Loving someone who is addicted
- Shannon Dindyal

- Aug 2
- 4 min read
Updated: Aug 4
You’re Not Alone: A Note to the Ones Who Stick around
Over the years of working with families, one thing has become clear: there are no simple “shoulds” when it comes to loving someone in crisis. When a person is struggling with addiction — the path is rarely straightforward. It’s messy, exhausting, and often heartbreaking.
The phrase “losing yourself” isn’t an exaggeration — it’s a common reality. Over time, many loved ones begin to pour more and more of themselves into trying to fix the situation. They try harder. Watch closer. Take on more. It’s not uncommon to hear stories of partners, parents, or friends who restrict bank cards, shadow someone’s every move, or call dozens of times a day, rifling though pockets, standing outside the bathroom listening, or not allowing closed doors at all.
These are not acts of control, but acts of desperation. Out of love. It didn't start out this way, but neither did their drinking or using. You do not know when it happened, but on day you wake to the reality that this has now become a waking obsession and you arent even the addicted one.
If you could just force them to go that detox, if the doctor only believed what you were saying and maybe they could do something. There they are laying in a hospital bed in the emergency room - bruised, shaken, confused, inebriated, beligerent - and you watch stunned and helpless, as your loved one walks out of the hospital with full autonomy, for the 3rd time this month, seemingly untouched by what just happened. You wonder Why are they so sure of themselves? Why is no one helping?

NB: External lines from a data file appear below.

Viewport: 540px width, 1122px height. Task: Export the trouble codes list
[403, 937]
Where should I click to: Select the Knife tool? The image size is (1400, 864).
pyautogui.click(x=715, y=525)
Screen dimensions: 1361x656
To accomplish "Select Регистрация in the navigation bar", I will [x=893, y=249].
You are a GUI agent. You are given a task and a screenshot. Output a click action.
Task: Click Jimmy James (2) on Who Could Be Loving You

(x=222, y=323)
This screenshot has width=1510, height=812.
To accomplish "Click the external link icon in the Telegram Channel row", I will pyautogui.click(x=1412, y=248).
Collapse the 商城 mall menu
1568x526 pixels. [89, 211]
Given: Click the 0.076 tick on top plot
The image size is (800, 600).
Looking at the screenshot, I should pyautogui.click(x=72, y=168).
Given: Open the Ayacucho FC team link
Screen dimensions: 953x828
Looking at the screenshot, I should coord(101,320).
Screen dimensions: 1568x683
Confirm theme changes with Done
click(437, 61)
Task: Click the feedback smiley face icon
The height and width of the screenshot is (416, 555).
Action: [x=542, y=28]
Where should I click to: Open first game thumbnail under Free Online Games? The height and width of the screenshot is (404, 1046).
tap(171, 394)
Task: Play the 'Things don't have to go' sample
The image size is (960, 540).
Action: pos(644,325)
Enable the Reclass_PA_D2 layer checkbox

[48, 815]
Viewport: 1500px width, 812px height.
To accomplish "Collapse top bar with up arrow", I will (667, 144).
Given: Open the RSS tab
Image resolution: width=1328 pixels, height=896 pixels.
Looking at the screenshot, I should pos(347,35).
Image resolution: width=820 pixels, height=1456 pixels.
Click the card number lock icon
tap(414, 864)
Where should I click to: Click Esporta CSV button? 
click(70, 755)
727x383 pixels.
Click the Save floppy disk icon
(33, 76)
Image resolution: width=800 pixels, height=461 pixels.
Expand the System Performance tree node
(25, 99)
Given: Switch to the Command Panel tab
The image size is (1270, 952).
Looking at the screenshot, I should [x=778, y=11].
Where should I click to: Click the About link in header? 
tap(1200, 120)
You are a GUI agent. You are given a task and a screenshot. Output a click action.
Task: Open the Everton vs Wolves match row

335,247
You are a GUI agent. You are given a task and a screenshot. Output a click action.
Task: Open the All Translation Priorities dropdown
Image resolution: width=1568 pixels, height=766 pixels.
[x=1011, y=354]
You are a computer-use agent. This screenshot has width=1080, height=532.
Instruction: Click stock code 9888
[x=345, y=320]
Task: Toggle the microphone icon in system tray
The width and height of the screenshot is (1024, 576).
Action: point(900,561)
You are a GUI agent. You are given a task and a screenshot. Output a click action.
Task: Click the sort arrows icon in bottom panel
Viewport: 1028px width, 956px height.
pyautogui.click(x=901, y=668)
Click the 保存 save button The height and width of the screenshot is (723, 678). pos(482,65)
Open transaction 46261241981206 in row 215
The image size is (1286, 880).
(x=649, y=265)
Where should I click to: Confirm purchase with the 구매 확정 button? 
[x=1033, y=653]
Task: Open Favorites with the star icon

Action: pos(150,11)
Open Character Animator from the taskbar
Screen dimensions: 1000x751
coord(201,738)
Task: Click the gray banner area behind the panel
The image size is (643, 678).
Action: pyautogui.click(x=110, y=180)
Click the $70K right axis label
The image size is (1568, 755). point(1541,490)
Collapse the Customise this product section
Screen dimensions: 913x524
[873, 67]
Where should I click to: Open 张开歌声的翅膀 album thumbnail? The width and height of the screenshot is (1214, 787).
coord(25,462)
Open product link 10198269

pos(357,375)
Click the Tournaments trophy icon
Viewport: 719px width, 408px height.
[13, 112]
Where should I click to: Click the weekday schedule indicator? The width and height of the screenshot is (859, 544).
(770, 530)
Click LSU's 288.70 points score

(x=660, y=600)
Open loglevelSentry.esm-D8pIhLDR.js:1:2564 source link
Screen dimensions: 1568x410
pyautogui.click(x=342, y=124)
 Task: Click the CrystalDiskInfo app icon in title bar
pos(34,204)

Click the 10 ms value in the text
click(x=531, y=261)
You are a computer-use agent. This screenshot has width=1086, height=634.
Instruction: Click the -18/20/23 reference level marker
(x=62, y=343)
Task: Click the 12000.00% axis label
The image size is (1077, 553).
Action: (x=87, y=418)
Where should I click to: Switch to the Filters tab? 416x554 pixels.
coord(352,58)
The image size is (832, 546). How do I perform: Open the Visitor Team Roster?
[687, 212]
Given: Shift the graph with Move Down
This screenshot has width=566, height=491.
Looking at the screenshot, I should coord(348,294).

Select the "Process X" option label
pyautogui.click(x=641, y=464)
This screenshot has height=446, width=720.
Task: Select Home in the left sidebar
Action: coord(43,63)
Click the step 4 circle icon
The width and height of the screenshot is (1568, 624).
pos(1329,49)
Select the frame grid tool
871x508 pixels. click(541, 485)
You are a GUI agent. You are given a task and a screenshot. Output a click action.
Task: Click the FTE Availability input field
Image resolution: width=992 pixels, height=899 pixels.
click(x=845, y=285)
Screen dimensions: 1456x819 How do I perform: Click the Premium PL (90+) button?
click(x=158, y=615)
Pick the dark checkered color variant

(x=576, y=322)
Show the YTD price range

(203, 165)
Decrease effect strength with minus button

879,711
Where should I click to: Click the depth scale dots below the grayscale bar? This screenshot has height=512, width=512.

There’s often a cycle: of sobering promises — “I’ll never do this again” — followed by relapse. The anger and humiliation that boils up when you feel the heartache of betrayal, conned again. When is enough enough?
One thing I know which may bring some comfort, is that the familiar string of empty promises is not always just that. There are flashes of insight and sometimes they go just as quick as they come. But they are real, and the promises at that moment are coming from a genuine place. For a moment, they really do mean it. They feel it. But addiction is bigger than good intentions. It’s not about willpower. And when someone couldn’t control it years ago, before things got this bad, they cannot control it now — not alone.
This doesn’t mean they’re blameless. And it doesn’t mean their story isn’t full of pain, trauma, or injustice either. We know that most often people use substances because of unbearable experiences — ones that were never validated, or even acknowledged. But understanding someone’s pain does not change the fact that they are the only one who can decide to seek healing.
There’s a painful, thin line that many loved ones must walk:
Yes, their trauma matters.
Yes, their pain makes sense.
And also, only they can choose recover
But the pain they feel will not be fixed with an apology from those that hurt them. No external validation, no ultimatum can do that for them.
It’s not fair what brings someone to this place. And it’s not fair what you’ve gone through while trying to love them through it. But the belief that “they could stop if they wanted to,” or that you could say or do the right thing to finally make it click — that belief is a trap full of disappointment. The life of addiction isn’t a simple choice. It’s a tormenting cycle. And the most important thing I can say to those who love - you can’t save someone from it by losing yourself in it.
In your darkest hour, where now you start to look more unwell than the person who is addicted, when the hysteria from being lied to, conned, stolen from, manipulated makes it such that you start to present more unstable than the addict – well you have paradoxically rendered yourself to be of no use to that person at all.
I want everyone in this situation to know, that this loss of control, loss of sense of self - these are very normal reactions to very abnormal and extreme circumstances. You are not crazy but the powerlessness of the situation is indeed crazy-making.
I also want everyone to know that no matter how bad things get, there is ALWAYS a chance that someone will turn it around. For the people that do find recovery, it’s a process of starts and stops and baby steps forwards, giant leaps backwards and starting over. If not the first try at recovery maybe it’s the tenth, the hundredth or the thousandth kick at the can. Each previous start and stop is not lost, each relapse brings new insight and awareness that will be the stepping stones to hopefully one day sustain meaningful change. We must hang onto this belief for dear life.
Simultaneously, we must also recognize that it is not us who can control or fix the situation, and the more we double down in fixing that person, the more we become the object of thier anger, their excuse to use. Loving detachment is not the same as tough love though sometimes it can look the same. Loving detachment is about being effective at supporting this person while caring for yourself at the same time. It is about staying well enough so that when they are ready, we are in a position to help.
We have the power to regroup, zoom out, and put things in perspective for a bit. Long enough to find balance, find logic and reason, allowing for your love and support of that person to be more practical and more effective.
This is not easy stuff to figure out, but you do not have to go through it alone.
No one was ever meant to go through this alone.